Strong/General AI. I turn again to IBM to describe strong/general AI:

Strong AI is made up of Artificial General Intelligence (AGI) and Artificial Super Intelligence (ASI). Artificial general intelligence (AGI), or general AI, is a theoretical form of AI where a machine would have an intelligence equaled to humans; it would have a self-aware consciousness that has the ability to solve problems, learn, and plan for the future. Artificial Super Intelligence (ASI)—also known as superintelligence—would surpass the intelligence and ability of the human brain. While strong AI is still entirely theoretical with no practical examples in use today, that doesn’t mean AI researchers aren’t also exploring its development. In the meantime, the best examples of ASI might be from science fiction, such as HAL, the superhuman, rogue computer assistant in 2001: A Space Odyssey. (See, What is Artificial Intelligence? By IBM.)

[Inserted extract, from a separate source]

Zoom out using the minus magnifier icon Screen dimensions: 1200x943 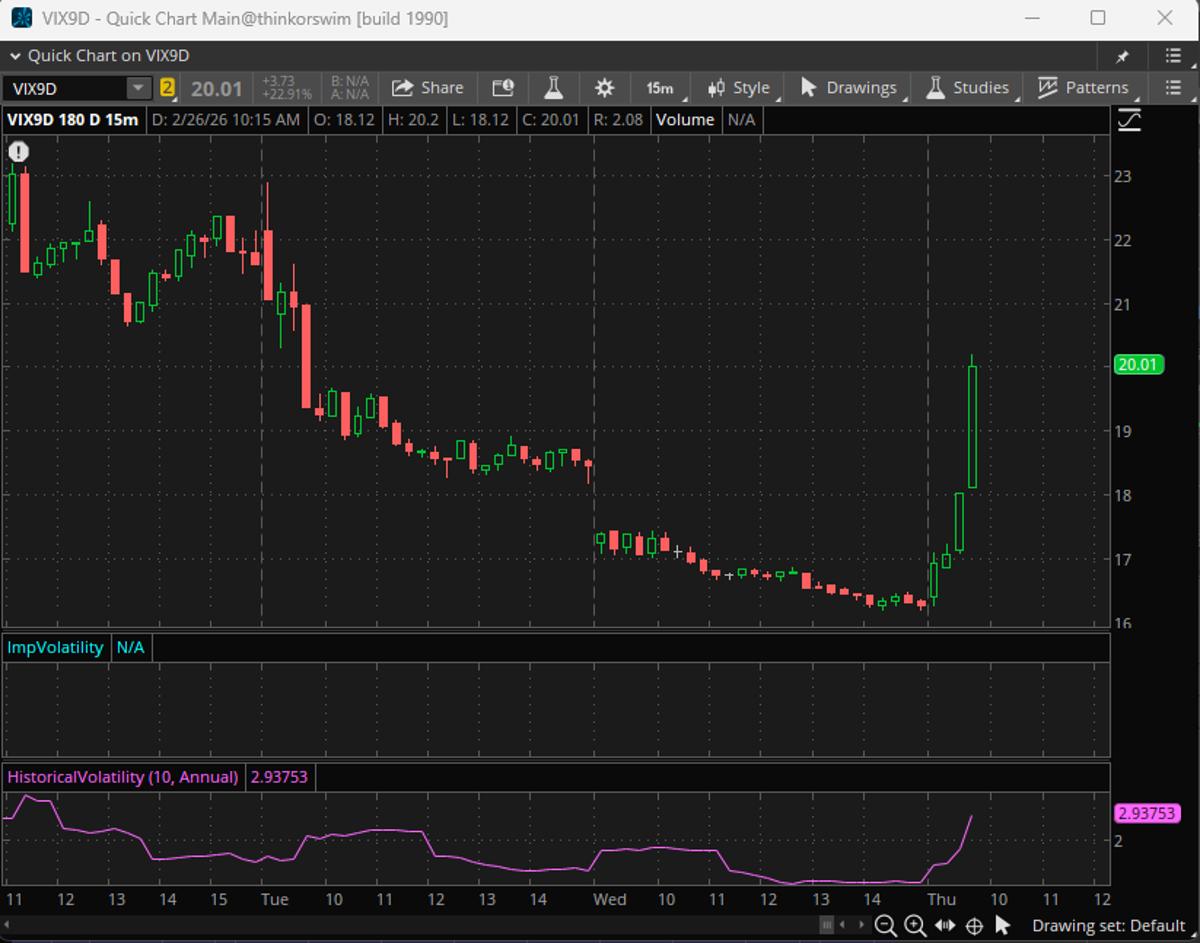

The key to general AI is that a machine with general AI would not be mimicking the intelligence, consciousness, and judgment of humans, it would actually possess those traits and surpass humans.

Why Talk About Orwell and AI Now?

AI is rapidly becoming ubiquitous in business and society, and generative AI technology will only hasten its prevalence. Now is the critical time for leaders and citizens alike to understand the machines that are guiding us–literally. Very recently, MIT professor Aleksander Mądry spoke before Congress, urging lawmakers to get involved in shaping the future of AI and not leaving it up to Big Tech, testifying:

We are at an inflection point in terms of what future AI will bring. Seizing this opportunity means discussing the role of AI, what exactly we want it to do for us, and how to ensure it benefits us all. This will be a difficult conversation but we do need to have it, and have it now[.]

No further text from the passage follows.